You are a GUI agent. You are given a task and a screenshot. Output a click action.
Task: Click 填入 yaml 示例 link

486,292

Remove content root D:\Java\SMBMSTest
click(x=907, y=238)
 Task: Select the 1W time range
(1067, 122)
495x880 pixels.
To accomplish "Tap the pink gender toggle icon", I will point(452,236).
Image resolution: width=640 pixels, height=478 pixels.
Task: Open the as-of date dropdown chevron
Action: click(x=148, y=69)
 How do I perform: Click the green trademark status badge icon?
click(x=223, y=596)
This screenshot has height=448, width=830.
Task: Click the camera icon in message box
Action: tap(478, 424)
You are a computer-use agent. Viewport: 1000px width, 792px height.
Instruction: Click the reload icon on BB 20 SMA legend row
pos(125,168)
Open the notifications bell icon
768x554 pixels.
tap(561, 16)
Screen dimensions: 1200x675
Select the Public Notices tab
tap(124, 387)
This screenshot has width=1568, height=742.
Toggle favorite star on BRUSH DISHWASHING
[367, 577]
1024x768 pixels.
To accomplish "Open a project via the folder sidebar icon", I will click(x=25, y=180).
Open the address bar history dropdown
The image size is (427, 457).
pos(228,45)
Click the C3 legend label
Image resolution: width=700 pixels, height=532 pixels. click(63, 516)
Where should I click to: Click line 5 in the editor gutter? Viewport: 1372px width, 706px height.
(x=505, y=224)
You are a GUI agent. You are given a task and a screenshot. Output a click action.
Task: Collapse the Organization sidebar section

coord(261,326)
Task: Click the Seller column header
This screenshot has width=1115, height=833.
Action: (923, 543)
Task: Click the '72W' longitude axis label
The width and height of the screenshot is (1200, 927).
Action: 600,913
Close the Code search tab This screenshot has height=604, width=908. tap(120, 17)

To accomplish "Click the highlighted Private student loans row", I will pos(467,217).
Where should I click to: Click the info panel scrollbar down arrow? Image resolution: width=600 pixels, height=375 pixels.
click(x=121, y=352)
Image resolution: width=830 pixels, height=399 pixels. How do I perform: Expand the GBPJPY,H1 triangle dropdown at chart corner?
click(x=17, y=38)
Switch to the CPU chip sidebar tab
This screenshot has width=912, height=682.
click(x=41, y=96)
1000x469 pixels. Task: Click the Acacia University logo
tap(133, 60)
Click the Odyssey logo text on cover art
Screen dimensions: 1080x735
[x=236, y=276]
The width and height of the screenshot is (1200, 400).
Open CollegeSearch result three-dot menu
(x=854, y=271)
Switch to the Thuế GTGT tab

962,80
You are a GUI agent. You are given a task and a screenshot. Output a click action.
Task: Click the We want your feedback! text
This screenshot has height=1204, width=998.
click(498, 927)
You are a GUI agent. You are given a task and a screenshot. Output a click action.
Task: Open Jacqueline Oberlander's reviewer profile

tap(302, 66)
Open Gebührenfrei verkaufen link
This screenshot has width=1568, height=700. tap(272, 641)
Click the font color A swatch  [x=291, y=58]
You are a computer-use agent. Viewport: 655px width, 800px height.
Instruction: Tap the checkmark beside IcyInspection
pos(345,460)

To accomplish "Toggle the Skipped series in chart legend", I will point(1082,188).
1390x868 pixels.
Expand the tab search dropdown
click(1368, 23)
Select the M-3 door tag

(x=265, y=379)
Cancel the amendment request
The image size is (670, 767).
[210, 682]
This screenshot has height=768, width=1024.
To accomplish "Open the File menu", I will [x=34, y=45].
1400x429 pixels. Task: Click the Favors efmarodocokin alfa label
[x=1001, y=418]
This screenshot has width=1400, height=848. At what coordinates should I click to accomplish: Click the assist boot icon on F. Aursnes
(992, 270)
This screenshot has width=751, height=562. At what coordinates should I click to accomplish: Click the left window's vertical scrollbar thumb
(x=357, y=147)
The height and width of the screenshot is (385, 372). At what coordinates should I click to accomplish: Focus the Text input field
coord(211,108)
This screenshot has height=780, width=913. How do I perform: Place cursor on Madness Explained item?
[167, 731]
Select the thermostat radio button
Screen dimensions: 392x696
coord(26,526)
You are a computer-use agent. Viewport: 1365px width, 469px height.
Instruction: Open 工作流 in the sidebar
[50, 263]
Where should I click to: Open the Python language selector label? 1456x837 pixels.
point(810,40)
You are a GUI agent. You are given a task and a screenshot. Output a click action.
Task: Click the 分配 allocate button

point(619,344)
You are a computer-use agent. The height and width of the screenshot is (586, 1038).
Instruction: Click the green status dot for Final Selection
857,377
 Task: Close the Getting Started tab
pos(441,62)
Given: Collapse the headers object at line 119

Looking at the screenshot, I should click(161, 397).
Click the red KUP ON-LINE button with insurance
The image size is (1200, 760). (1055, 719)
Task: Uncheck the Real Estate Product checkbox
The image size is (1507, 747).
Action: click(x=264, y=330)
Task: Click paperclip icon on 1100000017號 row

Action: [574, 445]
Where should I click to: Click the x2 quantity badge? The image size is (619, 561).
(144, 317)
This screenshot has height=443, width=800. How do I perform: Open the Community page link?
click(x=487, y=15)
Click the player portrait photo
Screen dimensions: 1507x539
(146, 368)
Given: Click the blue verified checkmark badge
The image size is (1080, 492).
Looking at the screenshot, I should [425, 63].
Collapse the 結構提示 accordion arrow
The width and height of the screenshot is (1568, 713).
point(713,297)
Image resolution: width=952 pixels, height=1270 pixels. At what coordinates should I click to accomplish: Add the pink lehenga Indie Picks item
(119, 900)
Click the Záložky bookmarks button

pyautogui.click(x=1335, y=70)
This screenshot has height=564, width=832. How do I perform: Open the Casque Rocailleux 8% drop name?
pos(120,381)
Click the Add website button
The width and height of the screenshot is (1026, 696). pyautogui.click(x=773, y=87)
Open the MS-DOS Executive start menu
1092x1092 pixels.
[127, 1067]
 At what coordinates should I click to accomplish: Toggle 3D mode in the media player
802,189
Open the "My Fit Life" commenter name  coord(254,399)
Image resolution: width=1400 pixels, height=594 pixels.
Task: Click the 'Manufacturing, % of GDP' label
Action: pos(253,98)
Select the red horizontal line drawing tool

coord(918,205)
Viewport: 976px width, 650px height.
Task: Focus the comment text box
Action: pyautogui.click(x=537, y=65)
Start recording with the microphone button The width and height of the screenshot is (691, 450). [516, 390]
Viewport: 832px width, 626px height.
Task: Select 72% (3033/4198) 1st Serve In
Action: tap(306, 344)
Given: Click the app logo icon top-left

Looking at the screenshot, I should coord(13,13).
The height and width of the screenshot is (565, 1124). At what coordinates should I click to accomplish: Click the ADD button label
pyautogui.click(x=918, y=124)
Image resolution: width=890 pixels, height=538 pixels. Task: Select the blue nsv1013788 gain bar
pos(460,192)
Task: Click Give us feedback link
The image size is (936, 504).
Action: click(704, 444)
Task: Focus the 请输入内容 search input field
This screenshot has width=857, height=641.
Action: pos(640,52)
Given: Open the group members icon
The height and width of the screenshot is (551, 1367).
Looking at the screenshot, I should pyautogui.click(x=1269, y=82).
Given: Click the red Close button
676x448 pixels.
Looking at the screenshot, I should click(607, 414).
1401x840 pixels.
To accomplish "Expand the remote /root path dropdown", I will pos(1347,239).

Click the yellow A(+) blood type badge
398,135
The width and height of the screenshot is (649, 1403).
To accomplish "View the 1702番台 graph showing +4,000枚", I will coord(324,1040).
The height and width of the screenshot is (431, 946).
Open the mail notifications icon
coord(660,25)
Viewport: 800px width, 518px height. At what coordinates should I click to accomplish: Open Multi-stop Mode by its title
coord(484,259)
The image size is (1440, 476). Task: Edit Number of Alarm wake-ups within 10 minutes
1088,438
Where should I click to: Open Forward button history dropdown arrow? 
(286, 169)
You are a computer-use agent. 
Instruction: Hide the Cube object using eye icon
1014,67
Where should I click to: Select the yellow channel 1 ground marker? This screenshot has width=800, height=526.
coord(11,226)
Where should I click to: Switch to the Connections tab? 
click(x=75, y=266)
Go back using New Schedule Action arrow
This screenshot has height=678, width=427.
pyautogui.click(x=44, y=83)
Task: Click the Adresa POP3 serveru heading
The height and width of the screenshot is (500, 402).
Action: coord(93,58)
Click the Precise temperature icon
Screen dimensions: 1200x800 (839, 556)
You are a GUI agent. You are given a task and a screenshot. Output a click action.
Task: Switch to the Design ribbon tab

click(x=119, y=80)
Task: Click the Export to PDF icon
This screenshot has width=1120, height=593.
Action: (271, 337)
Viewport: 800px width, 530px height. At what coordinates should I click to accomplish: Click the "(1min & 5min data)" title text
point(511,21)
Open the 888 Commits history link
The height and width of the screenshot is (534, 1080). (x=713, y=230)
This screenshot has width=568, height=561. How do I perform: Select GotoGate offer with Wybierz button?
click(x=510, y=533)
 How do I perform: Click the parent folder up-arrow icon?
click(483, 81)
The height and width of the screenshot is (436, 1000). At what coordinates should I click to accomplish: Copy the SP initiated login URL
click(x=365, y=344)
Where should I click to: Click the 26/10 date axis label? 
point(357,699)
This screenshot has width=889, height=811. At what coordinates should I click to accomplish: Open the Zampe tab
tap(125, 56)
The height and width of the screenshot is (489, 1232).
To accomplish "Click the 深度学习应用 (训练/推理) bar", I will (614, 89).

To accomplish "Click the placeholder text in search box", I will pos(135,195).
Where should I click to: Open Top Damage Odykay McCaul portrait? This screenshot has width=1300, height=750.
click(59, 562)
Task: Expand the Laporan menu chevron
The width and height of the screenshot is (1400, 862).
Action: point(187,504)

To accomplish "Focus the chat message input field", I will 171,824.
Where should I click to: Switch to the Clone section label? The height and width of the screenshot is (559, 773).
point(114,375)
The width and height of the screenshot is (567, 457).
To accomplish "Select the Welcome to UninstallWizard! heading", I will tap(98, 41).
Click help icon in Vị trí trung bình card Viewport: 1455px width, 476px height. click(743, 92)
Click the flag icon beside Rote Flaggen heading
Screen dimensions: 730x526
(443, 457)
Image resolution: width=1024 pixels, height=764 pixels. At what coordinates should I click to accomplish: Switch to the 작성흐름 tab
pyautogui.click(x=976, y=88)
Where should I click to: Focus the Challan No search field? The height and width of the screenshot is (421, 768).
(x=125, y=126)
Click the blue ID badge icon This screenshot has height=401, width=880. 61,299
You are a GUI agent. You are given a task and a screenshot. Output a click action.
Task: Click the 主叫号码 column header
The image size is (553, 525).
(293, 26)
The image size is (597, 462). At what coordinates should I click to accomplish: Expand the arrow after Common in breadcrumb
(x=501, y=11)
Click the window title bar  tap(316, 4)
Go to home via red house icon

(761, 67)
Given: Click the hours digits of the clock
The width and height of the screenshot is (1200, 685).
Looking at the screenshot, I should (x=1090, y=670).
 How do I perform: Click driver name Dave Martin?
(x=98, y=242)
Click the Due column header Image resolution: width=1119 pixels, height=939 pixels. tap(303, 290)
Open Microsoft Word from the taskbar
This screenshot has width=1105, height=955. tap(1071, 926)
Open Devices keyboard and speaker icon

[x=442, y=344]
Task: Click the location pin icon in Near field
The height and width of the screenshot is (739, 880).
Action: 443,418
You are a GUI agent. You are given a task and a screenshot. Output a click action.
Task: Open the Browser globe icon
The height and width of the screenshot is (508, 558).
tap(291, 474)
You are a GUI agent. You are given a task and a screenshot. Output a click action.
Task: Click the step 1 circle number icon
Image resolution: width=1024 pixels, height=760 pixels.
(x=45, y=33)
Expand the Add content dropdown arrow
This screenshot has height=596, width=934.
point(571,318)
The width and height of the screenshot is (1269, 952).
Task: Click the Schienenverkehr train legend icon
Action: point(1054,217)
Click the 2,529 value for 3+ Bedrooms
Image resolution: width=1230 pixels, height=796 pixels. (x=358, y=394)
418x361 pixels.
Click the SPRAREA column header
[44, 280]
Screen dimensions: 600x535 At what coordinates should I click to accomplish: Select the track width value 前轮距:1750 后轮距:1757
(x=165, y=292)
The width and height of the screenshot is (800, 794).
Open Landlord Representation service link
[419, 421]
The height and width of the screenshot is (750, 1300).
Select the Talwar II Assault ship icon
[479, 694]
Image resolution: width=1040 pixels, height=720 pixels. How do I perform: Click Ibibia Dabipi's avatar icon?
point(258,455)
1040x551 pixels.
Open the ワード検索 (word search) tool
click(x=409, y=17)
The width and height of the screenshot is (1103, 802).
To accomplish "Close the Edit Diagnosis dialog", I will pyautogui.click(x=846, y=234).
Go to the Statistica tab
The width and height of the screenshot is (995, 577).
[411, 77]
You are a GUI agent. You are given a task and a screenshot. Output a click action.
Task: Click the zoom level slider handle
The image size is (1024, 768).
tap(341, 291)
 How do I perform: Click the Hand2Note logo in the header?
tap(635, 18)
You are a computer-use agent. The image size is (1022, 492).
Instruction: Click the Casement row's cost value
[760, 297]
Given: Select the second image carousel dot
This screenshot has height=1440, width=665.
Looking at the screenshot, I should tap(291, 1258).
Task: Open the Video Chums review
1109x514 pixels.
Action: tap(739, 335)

:::

Work item - From the entries above, pull out each line that includes "feedback".

Task answer -
Task: Click the We want your feedback! text
Task: Click Give us feedback link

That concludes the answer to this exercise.